Listen to author Alan Bradley talk about the main character, Flavia de Luce:
Saturday, January 3, 2009
Stiff by Mary Roach
My pal Amy tried to give me a copy of this book for Christmas. I say "tried" because of course I have it (and have read it). Her first clue should have been the subtitle: The Curious Lives of Human Cadavers. If that doesn't say "Jana" then I don't know what does.Anyway, I love this book so much. I just about swoon whenever it's mentioned and have to take a deep breath before I can speak. It's incredibly graphic, gross, and hilarious. Mary Roach asks every oddball question that pops into her head, even if it makes her look like a creep. I heart her.
I told Amy to keep her copy and I would re-read mine along with her. And I almost never re-read books. I can't think of the last time I did that—maybe Do the Windows Open?
Perhaps surprisingly, I haven't ready Roach's other books: Spook and Bonk (And I don't own them. Hint-hint, Amy).

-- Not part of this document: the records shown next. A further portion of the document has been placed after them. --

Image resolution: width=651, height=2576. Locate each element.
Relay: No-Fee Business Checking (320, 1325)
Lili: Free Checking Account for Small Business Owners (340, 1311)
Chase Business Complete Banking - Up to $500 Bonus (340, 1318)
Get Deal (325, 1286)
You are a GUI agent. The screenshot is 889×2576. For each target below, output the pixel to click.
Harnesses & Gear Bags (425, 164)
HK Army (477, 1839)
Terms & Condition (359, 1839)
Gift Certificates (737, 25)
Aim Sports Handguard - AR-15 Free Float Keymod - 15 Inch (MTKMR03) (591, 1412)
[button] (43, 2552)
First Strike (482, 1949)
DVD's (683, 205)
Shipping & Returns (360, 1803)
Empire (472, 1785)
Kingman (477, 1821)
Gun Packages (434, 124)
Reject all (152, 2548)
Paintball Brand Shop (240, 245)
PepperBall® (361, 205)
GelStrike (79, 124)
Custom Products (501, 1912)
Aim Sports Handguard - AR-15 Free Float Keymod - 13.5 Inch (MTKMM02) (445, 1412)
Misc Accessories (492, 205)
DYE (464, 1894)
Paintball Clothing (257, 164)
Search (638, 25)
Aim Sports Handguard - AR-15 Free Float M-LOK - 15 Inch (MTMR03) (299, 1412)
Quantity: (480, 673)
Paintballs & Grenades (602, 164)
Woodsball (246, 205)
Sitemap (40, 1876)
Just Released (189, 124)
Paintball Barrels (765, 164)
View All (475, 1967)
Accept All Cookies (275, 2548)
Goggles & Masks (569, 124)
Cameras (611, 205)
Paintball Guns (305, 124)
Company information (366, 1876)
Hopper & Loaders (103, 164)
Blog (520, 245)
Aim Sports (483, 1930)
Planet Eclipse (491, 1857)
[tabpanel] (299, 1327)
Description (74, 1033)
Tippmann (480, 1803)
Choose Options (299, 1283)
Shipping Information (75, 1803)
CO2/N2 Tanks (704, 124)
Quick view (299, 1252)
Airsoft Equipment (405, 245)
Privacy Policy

From Publishers Weekly via Amazon:
"Uproariously funny" doesn't seem a likely description for a book on cadavers. However, Roach, a Salon and Reader's Digest columnist, has done the nearly impossible and written a book as informative and respectful as it is irreverent and witty. From her opening lines ("The way I see it, being dead is not terribly far off from being on a cruise ship. Most of your time is spent lying on your back"), it is clear that she's taking a unique approach to issues surrounding death. Roach delves into the many productive uses to which cadavers have been put, from medical experimentation to applications in transportation safety research (in a chapter archly called "Dead Man Driving") to work by forensic scientists quantifying rates of decay under a wide array of bizarre circumstances. There are also chapters on cannibalism, including an aside on dumplings allegedly filled with human remains from a Chinese crematorium, methods of disposal (burial, cremation, composting) and "beating-heart" cadavers used in organ transplants. Roach has a fabulous eye and a wonderful voice as she describes such macabre situations as a plastic surgery seminar with doctors practicing face-lifts on decapitated human heads and her trip to China in search of the cannibalistic dumpling makers. Even Roach's digressions and footnotes are captivating, helping to make the book impossible to put down.